Is there a way to connect Azure Batch to Storage Account over a private network when running via ADF?

Question

I have a Storage Account which is set to be available only in the private network.

Similarly, I have a Batch Account and a Data Factory that are set to private connectivity as well.

Now when I try to run a batch task from the data factory, I got to understand that Azure Managed Integration Runtime does not support private connectivity with Batch. Hence, I whitelisted the publicly available public IPs for Data Factory in my region (Central India) at the Batch Account.

Now when I try to run a batch task from data factory, I faced a lot of issues accessing the storage from batch. On asking around, I got to understand that ADF is the intermediary between the Storage Account and the Batch Account. Therefore, since ADF interacts with the Batch Account through the public network, it would interact with the storage account over the public network as well. Hence, the data from storage account to batch will be transferred over the public network.
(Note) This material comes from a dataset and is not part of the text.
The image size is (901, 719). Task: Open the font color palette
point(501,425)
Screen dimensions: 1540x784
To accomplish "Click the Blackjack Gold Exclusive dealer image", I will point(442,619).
Transferring data over the public network will be a compliance issue as we want the data to be transferred over the private network only.
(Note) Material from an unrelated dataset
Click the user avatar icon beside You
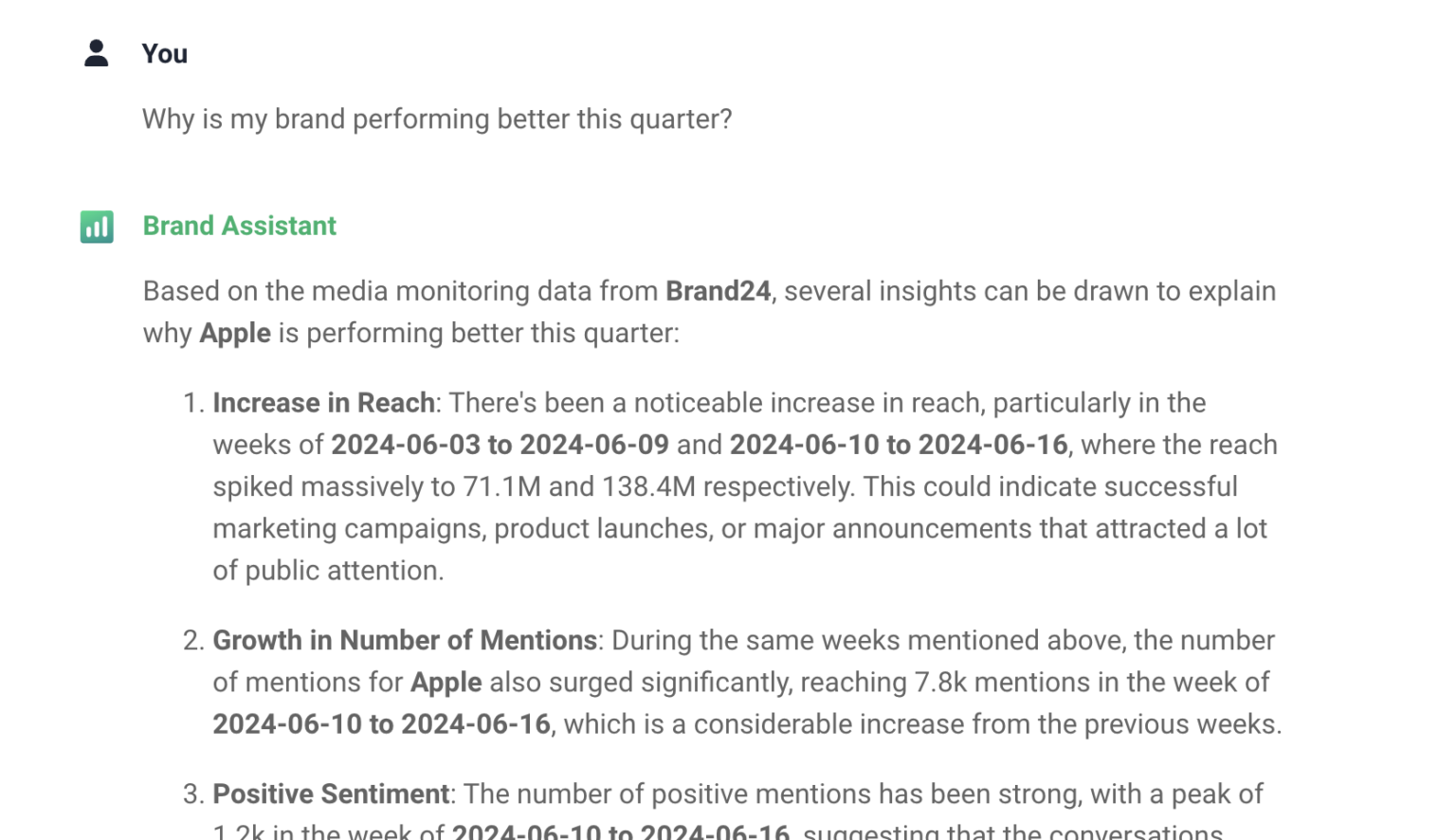This screenshot has width=1456, height=840. [96, 53]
Is there a way to force Batch Account to connect with the storage account over the private network when running tasks from the data factory? We do not wish to use the Self-hosted Integration Runtime because of the large amount of management involved with manual scaling and additional costs involved.

Answer 1

Hi Prashant,

Based on my research, it might not be possible to achieve this without using Self-hosted IR in ADF at the moment.
Would your customer be open to using Azure functions for triggering batch jobs? If yes, I can share some high-level steps and document links to help by requesting some additional information for clarification.
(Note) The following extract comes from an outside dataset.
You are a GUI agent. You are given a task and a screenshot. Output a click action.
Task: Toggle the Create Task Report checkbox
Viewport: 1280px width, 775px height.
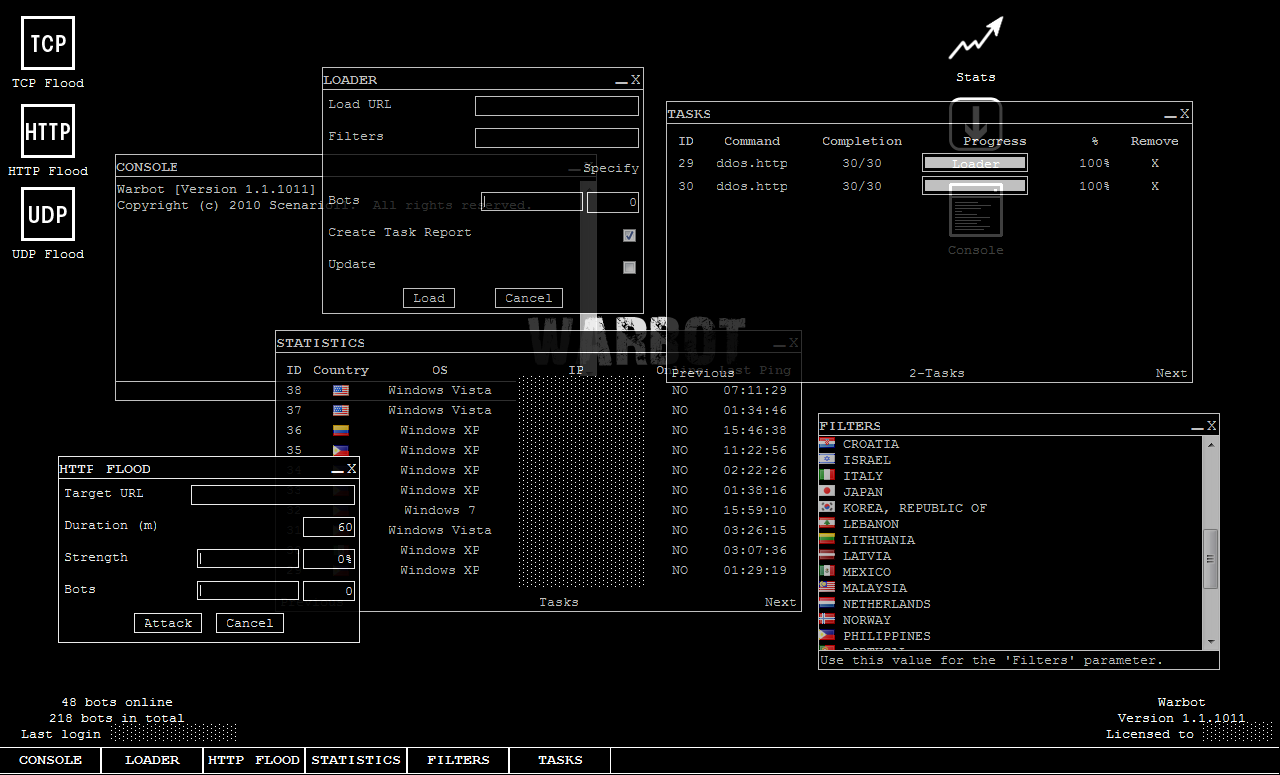pyautogui.click(x=629, y=235)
Thanks, Karni.G If you find my answer helpful, please consider marking it as the ‘Answer’ and giving it an ‘Upvote’ using the thumbs-up option. This can also benefit other community members who may have the same question.

Answer 2

In your case, even though the connection between MIR and Batch Service might be via public internet, you can still set up a secure private connection between the Azure Batch service and Azure Storage service using Private Endpoints. This would ensure that the data traffic from Azure Batch to Azure Storage remains on Microsoft's backbone network, which enhances security. Azure Batch does support private endpoint connections. It can connect to a Storage Account via a private endpoint, which is a network interface within your virtual network that connects you privately and securely to a service powered by Azure Private Link. This setup ensures that traffic between the Batch account and the Storage account traverses over your virtual network and a private link on the Microsoft backbone network, eliminating exposure from the public internet. Here are some steps to set this up: Create a private endpoint for your storage account in the relevant virtual network. Configure the private endpoint connection in your storage account networking settings. Use the private endpoint (FQDN) to connect from your Batch account.

Please remember, while setting up private endpoints, you must ensure that your networking configurations allow traffic between your Batch account and the Storage account over the chosen subnet. This should ensure your data is transferred privately within your network. If you're still facing issues, I'd recommend contacting Azure Support for more specific troubleshooting assistance.